In several drawings from the 1920s and ’30s, Moore uses one of Picasso’s signature techniques in which a person’s face is seen in profile and then extended so that half appears frontally. For Picasso, the trick is all about graphic and pictorial logic, but in Moore’s hands, it comes across as a tool for sketching sculpture.
“Seated Woman” (1948) might not be the strongest drawing in the show, but it reveals a great deal about Moore’s sculpture, and is extremely interesting on its own. A woman wearing a toga-like tunic sits on a Roman bench. The bench is on a wooden floor and placed against a bare wall. The monochromatic woman appears gigantic. Her curved volumes are marked as though by white and yellow jigsaw cuts. They make her a sculpture even though she is seated in an architectural space. Even her gestures are those of a sculpture rather than a person.

_Information supplied_:
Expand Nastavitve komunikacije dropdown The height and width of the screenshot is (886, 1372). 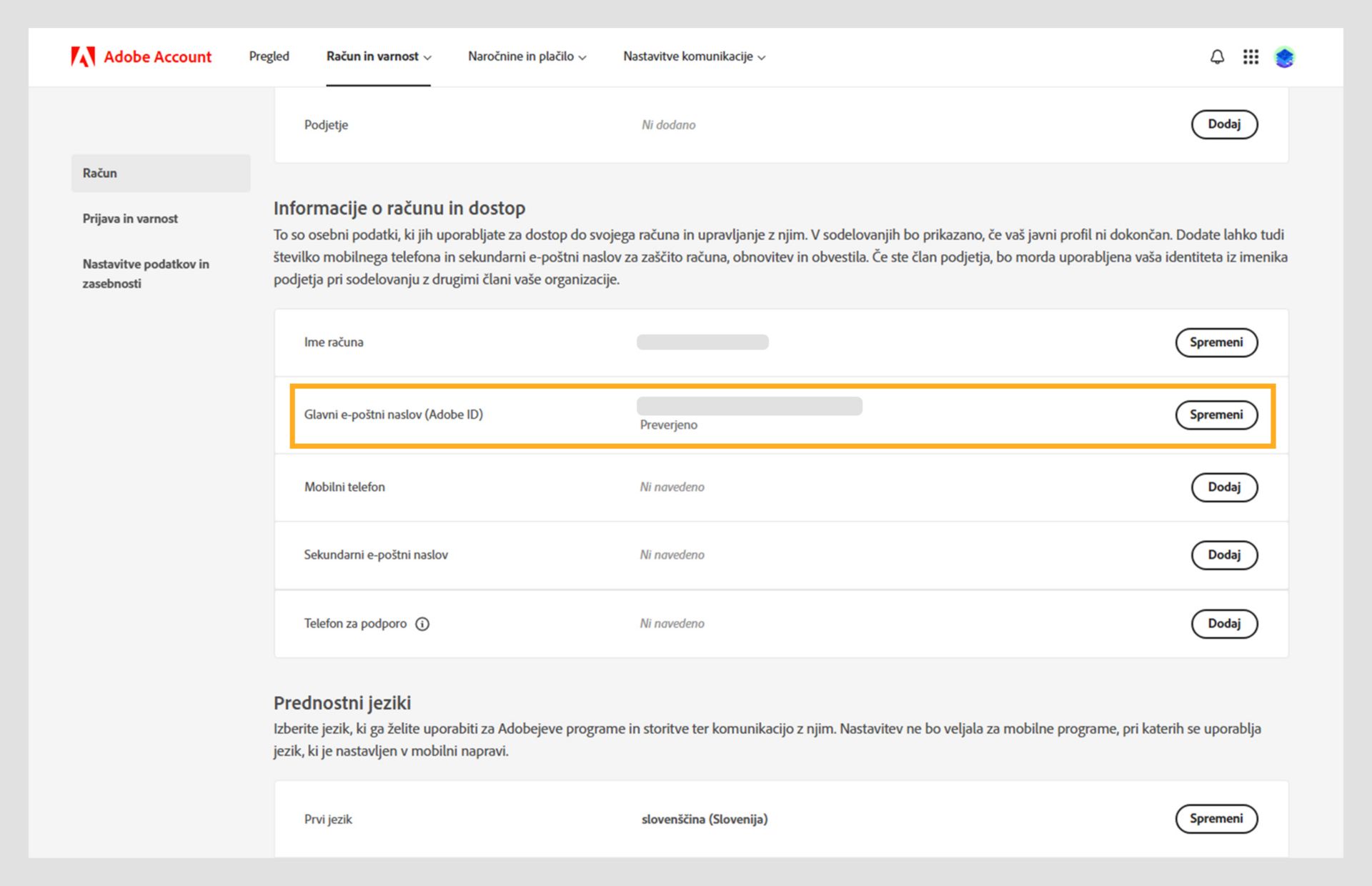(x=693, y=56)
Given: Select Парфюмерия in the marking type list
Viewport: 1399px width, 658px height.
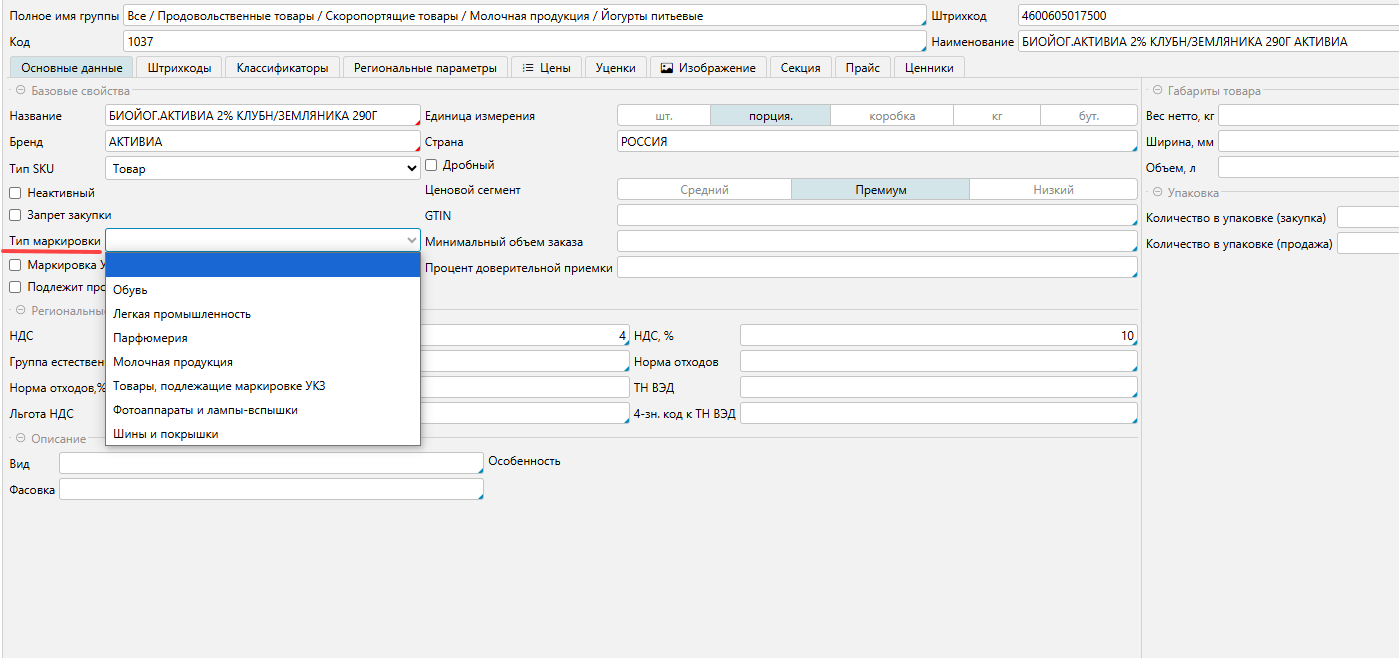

_Required tasks_:
A - From the passage on Moore's drawings above, reproduce the part that opens with the words containing "In several drawings" and closes with "than a person.".
B - Rewrite the paragraph of the Moore drawings passage that begins "“Seated Woman” (1948) might not be" as a shorter version that keeps its main facts.
C - Resume the passage on Moore's drawings, picking up after its final sentence.

_Outputs_:
A -
In several drawings from the 1920s and ’30s, Moore uses one of Picasso’s signature techniques in which a person’s face is seen in profile and then extended so that half appears frontally. For Picasso, the trick is all about graphic and pictorial logic, but in Moore’s hands, it comes across as a tool for sketching sculpture.
“Seated Woman” (1948) might not be the strongest drawing in the show, but it reveals a great deal about Moore’s sculpture, and is extremely interesting on its own. A woman wearing a toga-like tunic sits on a Roman bench. The bench is on a wooden floor and placed against a bare wall. The monochromatic woman appears gigantic. Her curved volumes are marked as though by white and yellow jigsaw cuts. They make her a sculpture even though she is seated in an architectural space. Even her gestures are those of a sculpture rather than a person.

B - "Seated Woman" (1948), though perhaps not the show's strongest drawing, reveals much about Moore's sculpture and is very interesting in itself. It shows a gigantic, monochromatic woman in a toga-like tunic seated on a Roman bench, set on a wooden floor against a bare wall. White and yellow marks like jigsaw cuts define her curved volumes, making her a sculpture despite the architectural setting, and even her gestures are sculptural rather than human.

C -
The effect is astonishing but clear: Moore made sculptural objects for us to encounter. She has no life but that which we project into her.
Moore’s work is ultimately in the service of the viewer’s visual (and bodily) experience. It only functions through what we see. It only matters when encountered by the audience. It is only art when experienced as culture by a viewer. His sculpture might seem heroic or even, at times, grandiose, but his drawings reveal a deeply respectful human sensitivity.
I already thought Moore was one of the greats, but Bowdoin’s show makes me like him even more.